Information
- First date: May 10, 2014
- Last date: December 14, 2014

Events
- Total events: 4

Fights
- Total fights: 31
- Title fights: 3

Chronology
| 2013 in AFC | 2014 in AFC | 2015 in AFC |

= 2014 in AFC =

Mixed martial arts events

The year 2014 was the 5th year in the history of Australian Fighting Championship (AFC), a mixed martial arts promotion based in Australia.
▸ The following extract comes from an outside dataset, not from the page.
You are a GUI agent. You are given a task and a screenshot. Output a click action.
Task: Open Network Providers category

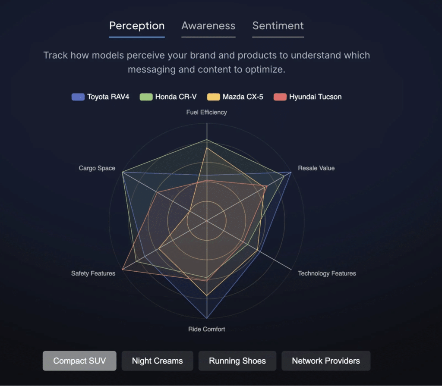point(326,361)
In 2014 AFC held 4 events.

== Events list ==

| # | Event title | Date | Arena | Location |
|---|---|---|---|---|
| 12 | AFC 11 | November 22, 2014 | Melbourne Pavilion | Melbourne, Australia |
| 11 | AFC 10 | August 16, 2014 | Bunton Park | North Albury, Australia |
| 10 | AFC 9 | May 17, 2014 | Melbourne Pavilion | Melbourne, Australia |
| 9 | AFC 8 | February 22, 2014 | Melbourne Pavilion | Melbourne, Australia |

==AFC 11 ==

AFC 11 was held on November 22, 2014, at Melbourne Pavilion in Melbourne, Australia.

==AFC 10 ==

AFC 10 was held on August 16, 2014, at Bunton Park in North Albury, Australia.

==AFC 9 ==

AFC 9 was held on May 17, 2014, at Melbourne Pavilion in Melbourne, Australia.

==AFC 8 ==

AFC 8 was an event held in February 2014, at Melbourne Pavilion in Melbourne, Australia.